The GPT Group this week launched its second Reconciliation Action Plan (RAP), continuing its commitment to supporting the social and economic prosperity of First Nations peoples and the broader Australian community.
“GPT launched its inaugural RAP in late 2015 and I’m very pleased that we are reaffirming our commitment through the Group’s Stretch Reconciliation Action Plan,” said GPT Chief Executive Bob Johnston.
Mr Johnston said GPT’s inaugural RAP helped build a deeper understanding across the business of why reconciliation was important to Australia and First Nations people.
“It is only when you have a deeper understanding of the history, culture and experiences of our First Nations people that you truly understand the importance of reconciliation,” Mr Johnston told the launch event of the Stretch RAP, which was opened by a Welcome to Country from Gadigal Elder Uncle Ray Davison.
Mr Johnston said corporate Australia had a meaningful role in supporting Reconciliation Australia achieve its vision of basing national reconciliation on five dimensions which include race relations, equality and equity, institutional integrity, unity and historical acceptance.

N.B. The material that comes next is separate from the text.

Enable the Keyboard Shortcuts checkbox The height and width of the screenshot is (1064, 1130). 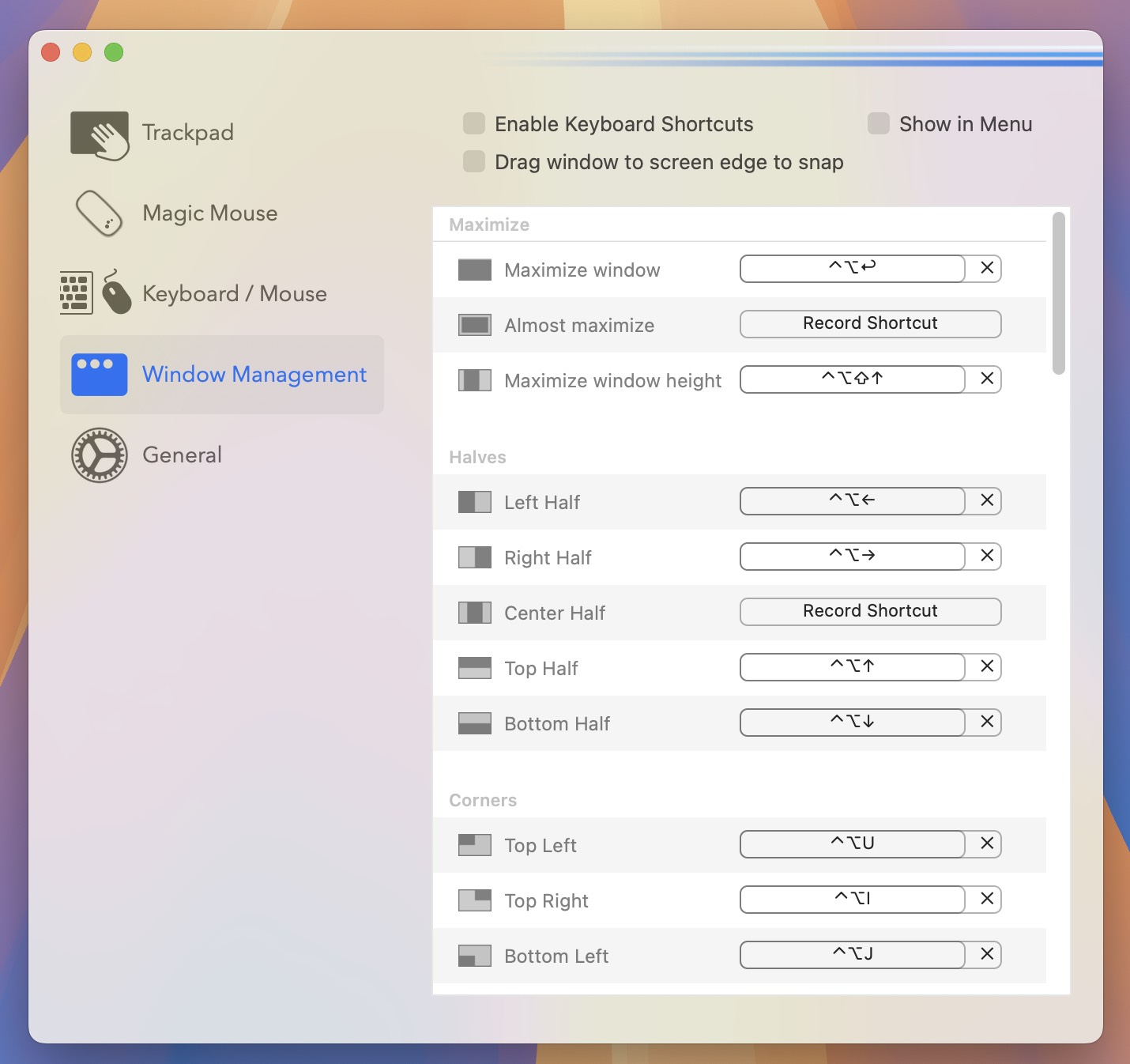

“While GPT is not a large employer of people, we do have assets that touch a lot of people and communities. Our retail assets in particular are very much integrated into the community and provide us with a real opportunity to help build stronger understanding, respect and relationships with First Nations people and the communities in which we operate,” he said.
“The path to reconciliation, and in particular equity and equality, is extremely complex and I expect it will take a significant amount of time to achieve this. However, the property industry has extensive reach and I’m hopeful that raising awareness of the challenges faced by our First Nations people will create a bigger groundswell across the industry that will result in positive and impactful outcomes,” said Mr Johnston.

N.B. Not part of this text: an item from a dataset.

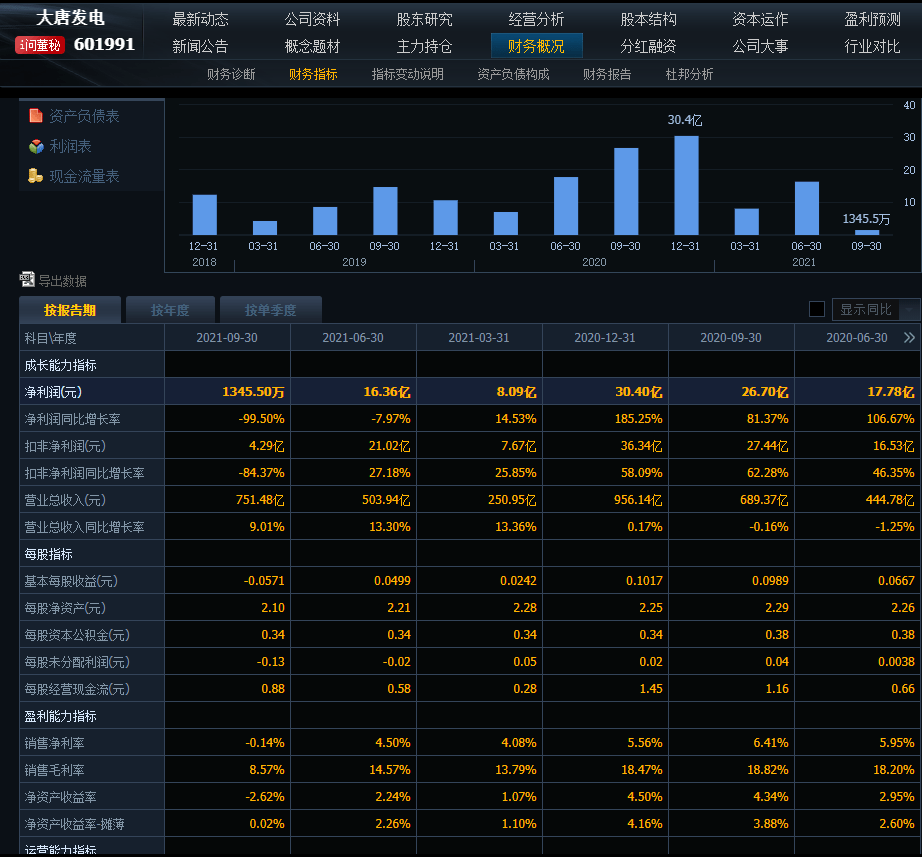Open the 盈利预测 menu item
The image size is (922, 857).
[872, 19]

Mr Johnston said the Stretch RAP outlined GPT’s “commitment to push ourselves further and set new measurable targets that will help us build strong and authentic relationships, provide more career opportunities and promote a culture of respect” for First Nations Australians.
Since the launch of its inaugural RAP in October 2015, more than 250 employees have taken part in face-to-face cultural training with many more participating in events such as National Reconciliation Week and NAIDOC Week.
After GPT recognised in 2009 that it had no First Nations employees, the Group now has four permanent First Nations employees and offers internships through the CareerTrackers Indigenous Internship Program. In 2017, the Group hosted seven CareerTrackers interns.
The Chair of the NSW Reconciliation Council Cecilia Anthony told the event that “education and employment are those twin pillars that can really change things for people”.
“While the numbers of Aboriginal and Torres Strait Islander employees at GPT are small, I think the really important thing for you all to remember is that their impact is going to be so much more than GPT probably ever thought that they could set up,” said Ms Anthony.
“The impact of these young people … not just on this company and this particular part of the corporate sector but on their families, their younger siblings and their younger cousins and family members and their broader community will be immeasurable.”
“We are seeing a real tipping point in Australia, where we for the first time are seeing an emerging Aboriginal and Torres Strait Islander middle class. We’re seeing leaders in the corporate sector, and young people going through university and entering parts of the employment sector [where] the doors were never open to them before.”
At the Stretch RAP launch, GPT Business Development Executive and former CareerTrackers intern Rhiannon Warrie said: “With GPT I am especially proud of how far we have come as a Group.”
“But with our Stretch RAP I really think we are pushing ourselves, we’re really looking to raise the bar and take things to the next level. I’m really excited.”